-- Data supplied follows --

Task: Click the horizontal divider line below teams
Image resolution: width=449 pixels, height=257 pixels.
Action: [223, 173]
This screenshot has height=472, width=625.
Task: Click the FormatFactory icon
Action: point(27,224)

-- Data supplied concluded --

### Instructions to follow
Word for word, copy out the entries.

### Exercise result
Task: Click the horizontal divider line below teams
Image resolution: width=449 pixels, height=257 pixels.
Action: [223, 173]
This screenshot has height=472, width=625.
Task: Click the FormatFactory icon
Action: point(27,224)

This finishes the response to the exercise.